#### WHAT TO PRODUCE:
An exact transcription of all the data is the expected reply.

#### EXCERPTED DATA:
= = = =

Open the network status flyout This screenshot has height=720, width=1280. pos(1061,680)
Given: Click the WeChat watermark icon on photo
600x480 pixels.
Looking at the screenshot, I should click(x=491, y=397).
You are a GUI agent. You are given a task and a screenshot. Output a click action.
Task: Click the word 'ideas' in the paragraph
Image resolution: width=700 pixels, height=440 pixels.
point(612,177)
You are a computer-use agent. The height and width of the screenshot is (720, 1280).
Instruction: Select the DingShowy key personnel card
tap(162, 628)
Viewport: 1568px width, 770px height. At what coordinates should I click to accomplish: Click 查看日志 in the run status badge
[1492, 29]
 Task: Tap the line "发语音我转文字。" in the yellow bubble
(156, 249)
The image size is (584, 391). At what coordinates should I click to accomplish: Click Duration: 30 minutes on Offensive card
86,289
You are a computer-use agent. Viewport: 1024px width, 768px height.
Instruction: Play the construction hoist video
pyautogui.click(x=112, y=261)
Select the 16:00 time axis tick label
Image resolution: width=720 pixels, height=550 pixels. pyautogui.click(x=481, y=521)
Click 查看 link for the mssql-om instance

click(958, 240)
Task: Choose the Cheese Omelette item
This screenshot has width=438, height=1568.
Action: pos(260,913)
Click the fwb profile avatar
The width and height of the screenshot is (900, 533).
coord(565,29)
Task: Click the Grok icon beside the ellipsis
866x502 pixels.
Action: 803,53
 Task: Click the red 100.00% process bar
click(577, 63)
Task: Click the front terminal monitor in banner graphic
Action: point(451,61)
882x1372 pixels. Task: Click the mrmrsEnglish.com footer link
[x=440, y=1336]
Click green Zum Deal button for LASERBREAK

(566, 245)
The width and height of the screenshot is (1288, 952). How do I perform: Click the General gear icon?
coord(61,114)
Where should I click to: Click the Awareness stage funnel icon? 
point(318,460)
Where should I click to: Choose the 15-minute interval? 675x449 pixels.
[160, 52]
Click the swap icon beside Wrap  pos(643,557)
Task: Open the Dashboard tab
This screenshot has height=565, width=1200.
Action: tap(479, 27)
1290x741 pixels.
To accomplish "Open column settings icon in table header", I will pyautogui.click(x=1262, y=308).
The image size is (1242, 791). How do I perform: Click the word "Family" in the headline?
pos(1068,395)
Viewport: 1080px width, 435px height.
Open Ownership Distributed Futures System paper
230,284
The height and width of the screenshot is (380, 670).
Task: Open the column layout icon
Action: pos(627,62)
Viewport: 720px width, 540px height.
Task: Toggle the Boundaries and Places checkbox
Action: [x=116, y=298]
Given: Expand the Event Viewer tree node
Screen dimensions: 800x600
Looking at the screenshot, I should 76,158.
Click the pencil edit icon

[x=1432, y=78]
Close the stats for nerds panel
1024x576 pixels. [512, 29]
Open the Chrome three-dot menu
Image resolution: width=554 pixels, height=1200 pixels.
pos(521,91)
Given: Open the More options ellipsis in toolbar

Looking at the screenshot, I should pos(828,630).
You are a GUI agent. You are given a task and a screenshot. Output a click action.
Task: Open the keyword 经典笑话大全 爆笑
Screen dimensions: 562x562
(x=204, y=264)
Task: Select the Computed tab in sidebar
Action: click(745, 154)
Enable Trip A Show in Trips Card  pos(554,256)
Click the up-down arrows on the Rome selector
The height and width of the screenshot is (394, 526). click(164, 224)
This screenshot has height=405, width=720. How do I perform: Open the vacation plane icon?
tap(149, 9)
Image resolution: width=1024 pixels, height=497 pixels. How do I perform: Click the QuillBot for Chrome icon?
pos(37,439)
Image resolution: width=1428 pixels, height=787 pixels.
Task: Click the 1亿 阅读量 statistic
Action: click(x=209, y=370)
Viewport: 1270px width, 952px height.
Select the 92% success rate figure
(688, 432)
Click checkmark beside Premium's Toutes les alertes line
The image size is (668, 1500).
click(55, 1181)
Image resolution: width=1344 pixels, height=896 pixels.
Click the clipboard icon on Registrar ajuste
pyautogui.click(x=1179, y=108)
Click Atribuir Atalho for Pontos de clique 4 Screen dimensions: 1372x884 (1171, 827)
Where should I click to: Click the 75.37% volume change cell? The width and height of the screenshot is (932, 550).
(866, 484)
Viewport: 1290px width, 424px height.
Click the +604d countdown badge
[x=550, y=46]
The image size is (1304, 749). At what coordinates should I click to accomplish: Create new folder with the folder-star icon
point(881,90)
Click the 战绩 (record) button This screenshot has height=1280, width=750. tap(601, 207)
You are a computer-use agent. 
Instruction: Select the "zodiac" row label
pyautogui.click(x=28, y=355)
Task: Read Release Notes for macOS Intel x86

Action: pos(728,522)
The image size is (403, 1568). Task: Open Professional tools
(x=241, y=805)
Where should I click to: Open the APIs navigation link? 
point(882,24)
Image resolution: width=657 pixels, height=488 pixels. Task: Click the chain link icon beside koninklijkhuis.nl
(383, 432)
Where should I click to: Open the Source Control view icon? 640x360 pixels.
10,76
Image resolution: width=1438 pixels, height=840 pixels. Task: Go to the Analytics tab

= = = =

#### YOUR SOLUTION:
Open the network status flyout This screenshot has height=720, width=1280. pos(1061,680)
Given: Click the WeChat watermark icon on photo
600x480 pixels.
Looking at the screenshot, I should click(x=491, y=397).
You are a GUI agent. You are given a task and a screenshot. Output a click action.
Task: Click the word 'ideas' in the paragraph
Image resolution: width=700 pixels, height=440 pixels.
point(612,177)
You are a computer-use agent. The height and width of the screenshot is (720, 1280).
Instruction: Select the DingShowy key personnel card
tap(162, 628)
Viewport: 1568px width, 770px height. At what coordinates should I click to accomplish: Click 查看日志 in the run status badge
[1492, 29]
 Task: Tap the line "发语音我转文字。" in the yellow bubble
(156, 249)
The image size is (584, 391). At what coordinates should I click to accomplish: Click Duration: 30 minutes on Offensive card
86,289
You are a computer-use agent. Viewport: 1024px width, 768px height.
Instruction: Play the construction hoist video
pyautogui.click(x=112, y=261)
Select the 16:00 time axis tick label
Image resolution: width=720 pixels, height=550 pixels. pyautogui.click(x=481, y=521)
Click 查看 link for the mssql-om instance

click(958, 240)
Task: Choose the Cheese Omelette item
This screenshot has width=438, height=1568.
Action: pos(260,913)
Click the fwb profile avatar
The width and height of the screenshot is (900, 533).
coord(565,29)
Task: Click the Grok icon beside the ellipsis
866x502 pixels.
Action: 803,53
 Task: Click the red 100.00% process bar
click(577, 63)
Task: Click the front terminal monitor in banner graphic
Action: point(451,61)
882x1372 pixels. Task: Click the mrmrsEnglish.com footer link
[x=440, y=1336]
Click green Zum Deal button for LASERBREAK

(566, 245)
The width and height of the screenshot is (1288, 952). How do I perform: Click the General gear icon?
coord(61,114)
Where should I click to: Click the Awareness stage funnel icon? 
point(318,460)
Where should I click to: Choose the 15-minute interval? 675x449 pixels.
[160, 52]
Click the swap icon beside Wrap  pos(643,557)
Task: Open the Dashboard tab
This screenshot has height=565, width=1200.
Action: tap(479, 27)
1290x741 pixels.
To accomplish "Open column settings icon in table header", I will pyautogui.click(x=1262, y=308).
The image size is (1242, 791). How do I perform: Click the word "Family" in the headline?
pos(1068,395)
Viewport: 1080px width, 435px height.
Open Ownership Distributed Futures System paper
230,284
The height and width of the screenshot is (380, 670).
Task: Open the column layout icon
Action: pos(627,62)
Viewport: 720px width, 540px height.
Task: Toggle the Boundaries and Places checkbox
Action: [x=116, y=298]
Given: Expand the Event Viewer tree node
Screen dimensions: 800x600
Looking at the screenshot, I should 76,158.
Click the pencil edit icon

[x=1432, y=78]
Close the stats for nerds panel
1024x576 pixels. [512, 29]
Open the Chrome three-dot menu
Image resolution: width=554 pixels, height=1200 pixels.
pos(521,91)
Given: Open the More options ellipsis in toolbar

Looking at the screenshot, I should pos(828,630).
You are a GUI agent. You are given a task and a screenshot. Output a click action.
Task: Open the keyword 经典笑话大全 爆笑
Screen dimensions: 562x562
(x=204, y=264)
Task: Select the Computed tab in sidebar
Action: click(745, 154)
Enable Trip A Show in Trips Card  pos(554,256)
Click the up-down arrows on the Rome selector
The height and width of the screenshot is (394, 526). click(164, 224)
This screenshot has height=405, width=720. How do I perform: Open the vacation plane icon?
tap(149, 9)
Image resolution: width=1024 pixels, height=497 pixels. How do I perform: Click the QuillBot for Chrome icon?
pos(37,439)
Image resolution: width=1428 pixels, height=787 pixels.
Task: Click the 1亿 阅读量 statistic
Action: click(x=209, y=370)
Viewport: 1270px width, 952px height.
Select the 92% success rate figure
(688, 432)
Click checkmark beside Premium's Toutes les alertes line
The image size is (668, 1500).
click(55, 1181)
Image resolution: width=1344 pixels, height=896 pixels.
Click the clipboard icon on Registrar ajuste
pyautogui.click(x=1179, y=108)
Click Atribuir Atalho for Pontos de clique 4 Screen dimensions: 1372x884 (1171, 827)
Where should I click to: Click the 75.37% volume change cell? The width and height of the screenshot is (932, 550).
(866, 484)
Viewport: 1290px width, 424px height.
Click the +604d countdown badge
[x=550, y=46]
The image size is (1304, 749). At what coordinates should I click to accomplish: Create new folder with the folder-star icon
point(881,90)
Click the 战绩 (record) button This screenshot has height=1280, width=750. tap(601, 207)
You are a computer-use agent. 
Instruction: Select the "zodiac" row label
pyautogui.click(x=28, y=355)
Task: Read Release Notes for macOS Intel x86

Action: pos(728,522)
The image size is (403, 1568). Task: Open Professional tools
(x=241, y=805)
Where should I click to: Open the APIs navigation link? 
point(882,24)
Image resolution: width=657 pixels, height=488 pixels. Task: Click the chain link icon beside koninklijkhuis.nl
(383, 432)
Where should I click to: Open the Source Control view icon? 640x360 pixels.
10,76
Image resolution: width=1438 pixels, height=840 pixels. Task: Go to the Analytics tab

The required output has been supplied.